The same can be said about students attending our state's community colleges. Midyear cuts to community college base aid just don't make sense. These institutions are the gateway to achieving a college degree for thousands of people, especially in times of economic crisis. SUNY and CUNY community colleges are now faced with record enrollments and an increasing number of applications to their campuses. Administrators are facing enormous difficulties in accommodating increased students' needs with fewer faculty and resources. If the proposed cuts are enacted, administrators will be forced to raise tuition yet again as they have done numerous times in recent years due to inadequate state support. Our community colleges are already among the most expensive in the nation.
President Obama recently acknowledged and highlighted the important role that these institutions play in fostering economic growth by his historic visit to Hudson Valley Community College. Yet, there is a $260 per full-time equivalent student midyear cut in community college base aid on the table. Again, this is counterproductive.
All we hear is that there must be cuts, however, there is no proposed viable economic plan to enable us to grow our economy to get us out of this crisis and build a sustainable economic future. We submit that public higher education should be a major part of our state's economic plan and have been saying so for many years.
Public higher education has more than paid its share not only this year, but over the last two decades to the detriment of our state's economic well-being. We urge you to rectify the recent administrative cut to SUNY state-operated campuses and to reject proposed cuts to CUNY senior colleges and our community colleges.
The proposed DRP would also cut Library Aid by $3.3 million in the current year. Library Aid has been cut three times in the last 18 months, going from $102 million in 2007 to $99 million in 2008, and finally to $91 million in 2009. Now is not the time to be cutting funding for services that people of all ages are relying on to improve their literacy and computer skills, to search for jobs and to access public assistance through the free internet service at the library. Libraries have become an essential public service, a safety net for the unemployed and a cost saver for average families pinching pennies during these difficult economic times.
NYSUT recognizes the importance of spending education dollars wisely by reducing non-instructional and administrative costs through greater economies of scale, efficiencies and investment in energy conservation and green buildings. BOCES should be given direction and authority to pursue regionalization of procurement, payroll and other back-office and administrative services.
NYSUT is just as concerned about increases in health insurance costs as the employers. We have supported the development of a coordinated bulk drug purchase for all state agencies and local governments.
The state should also explore self-insuring prescription drug procurement while protecting mandated benefit levels and eliminate the "risk charge" that siphons rebates to insurance middlemen.
NYSUT applauds President Obama and Congressional leaders for championing investments in modern green school buildings.
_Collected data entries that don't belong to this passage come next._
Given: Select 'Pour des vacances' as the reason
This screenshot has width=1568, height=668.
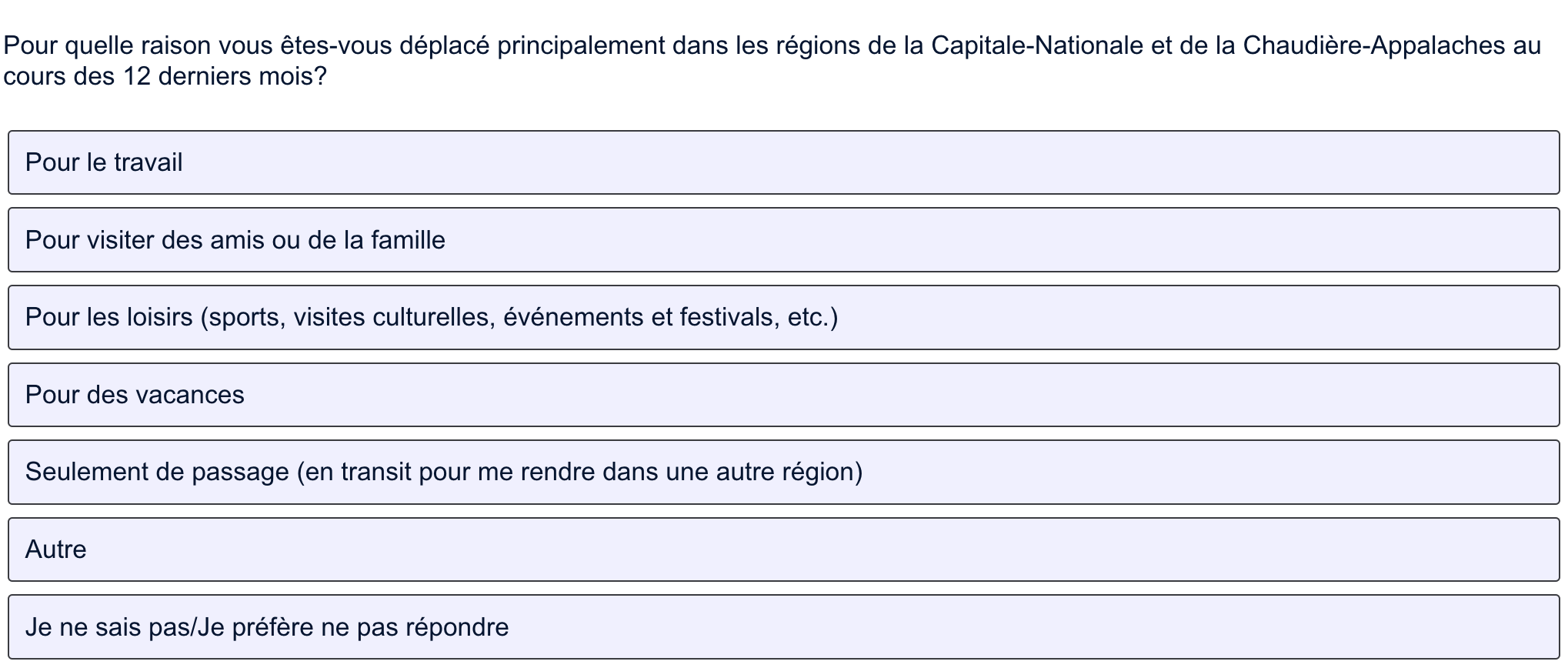Looking at the screenshot, I should (783, 395).
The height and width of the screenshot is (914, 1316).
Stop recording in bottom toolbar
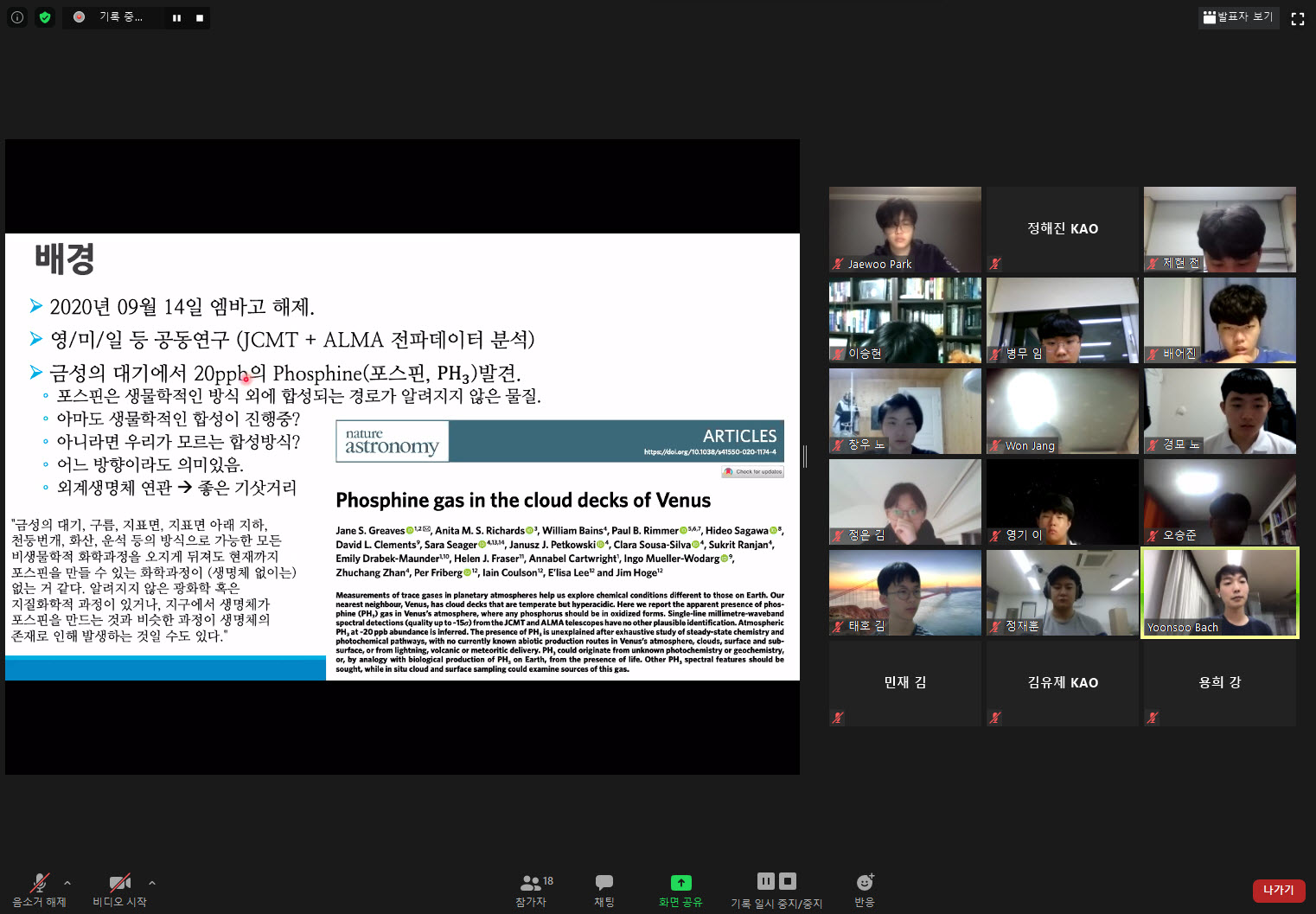coord(788,881)
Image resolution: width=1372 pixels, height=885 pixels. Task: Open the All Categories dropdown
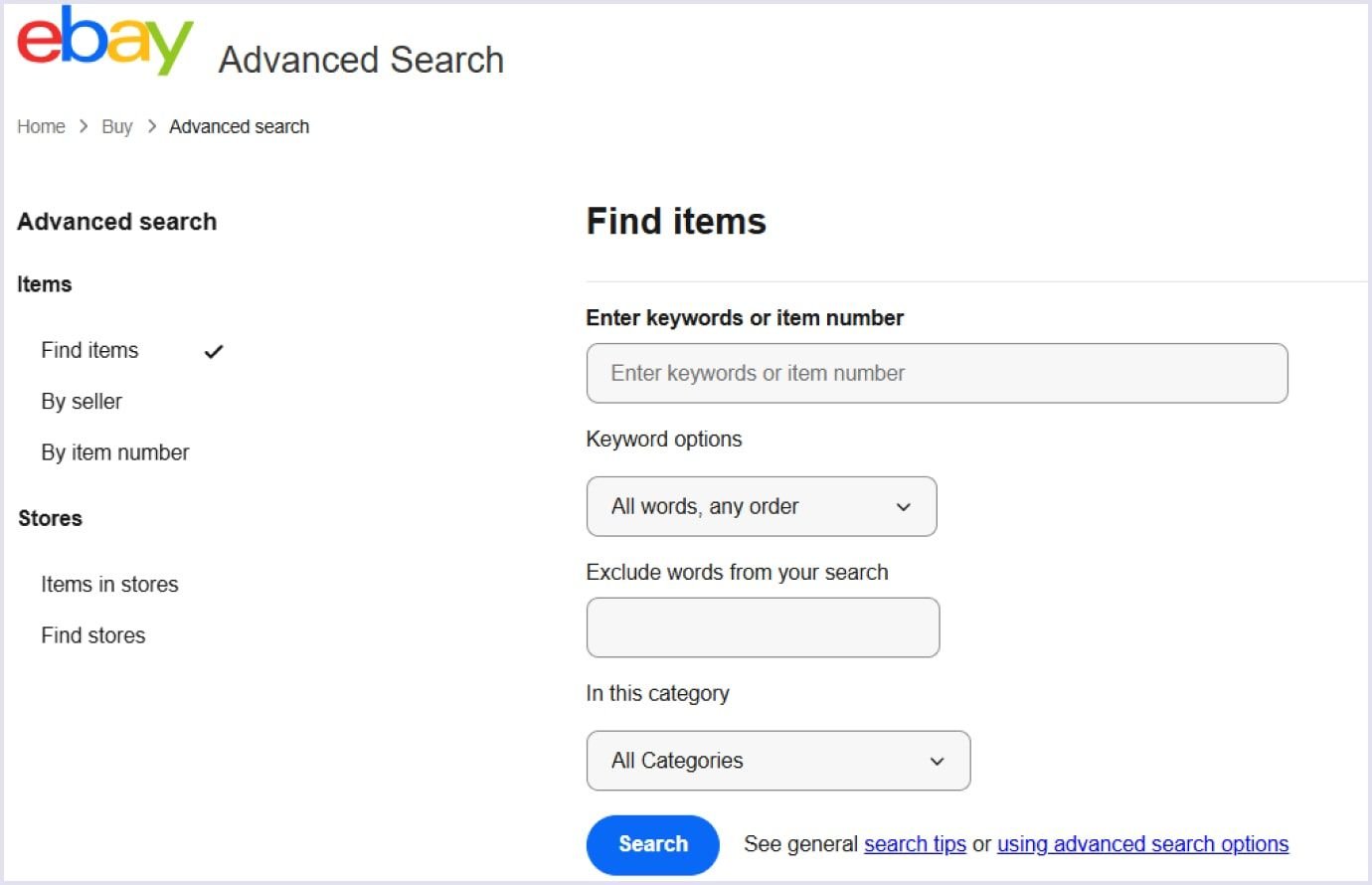(778, 761)
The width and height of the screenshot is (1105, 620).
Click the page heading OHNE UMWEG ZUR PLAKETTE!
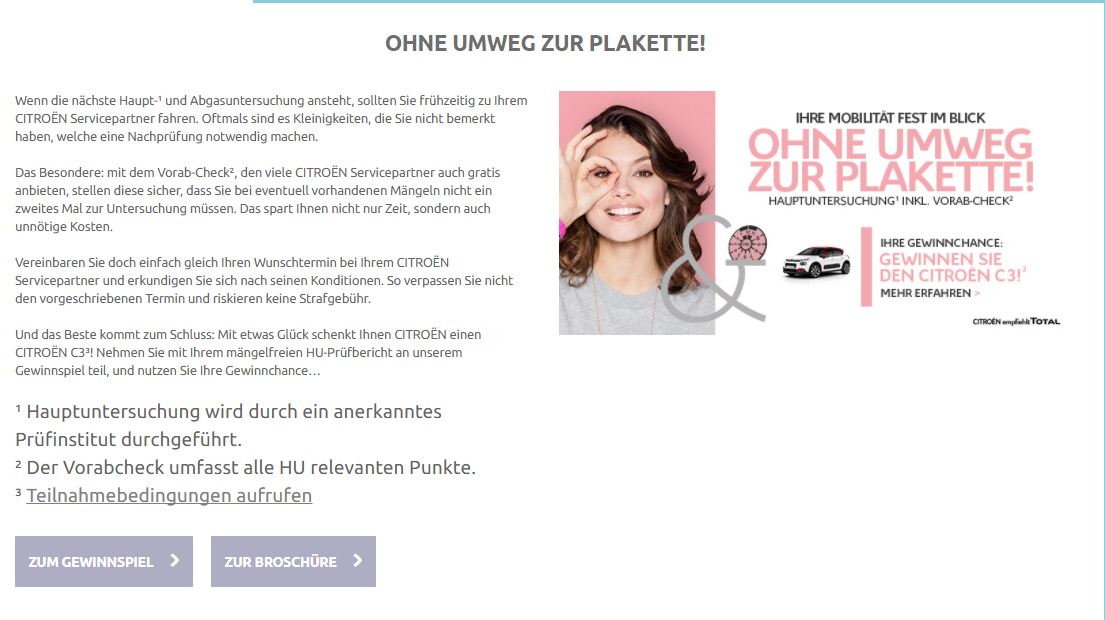click(x=545, y=44)
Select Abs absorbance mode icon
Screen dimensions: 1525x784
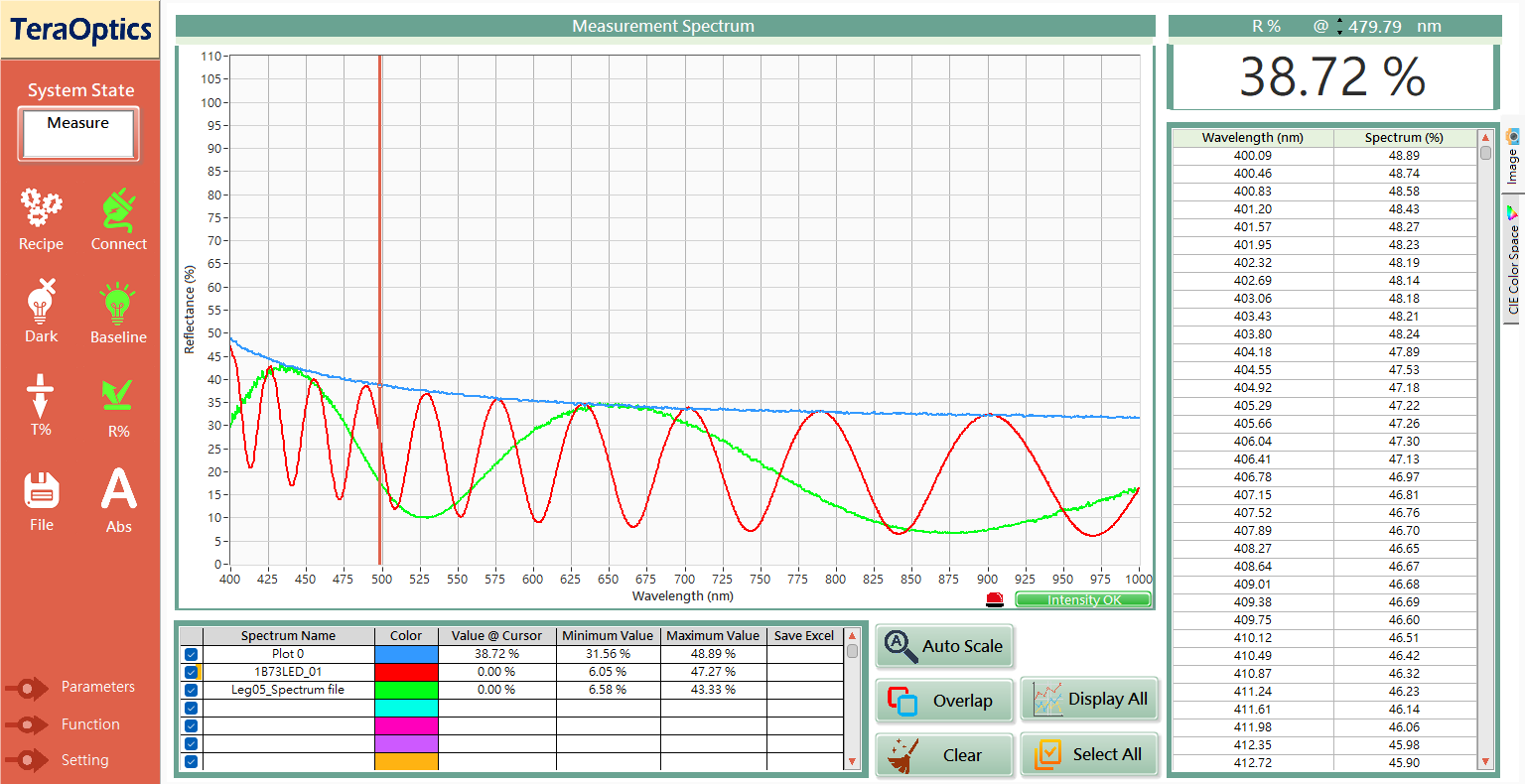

NYSUT believes that the state should require all new school construction to adopt the New York Collaborative for High Performance in Schools (CHPS) standard developed jointly by SED and NYSERDA. Contrary to what you might believe, green schools do not cost more to build than conventional schools. In fact, green schools cost significantly less money to operate and use less water and energy, freeing up resources to focus on improving student education. A typical green school saves $100,000 per year in direct costs. If all new school construction and school renovations went green starting today, energy savings alone would total $20 billion over the next ten years.
In 1997 the Ohio School Facilities Commission launched an ambitious program to rebuild all 3,500 public schools as "green" schools rather than as conventional ones. The Commission found that building green schools would save the state an estimated $1.4 billion in energy bills alone.
The state should undertake other conservation measures which include implementing net-metering for school facilities where onsite devices such as solar panels could produce enough energy to give back to the grid and offset energy bills. NYPA and NYSERDA should provide training for school district energy managers and building personnel and provide seamless one stop technical assistance from audits to installation and financing.
We urge you to find alternatives to devastating midyear cuts to education, higher education and health care. Disinvesting in our student's education and walking away from our commitment to our most needy and vulnerable populations will only deepen the economic and social pain for families across the state.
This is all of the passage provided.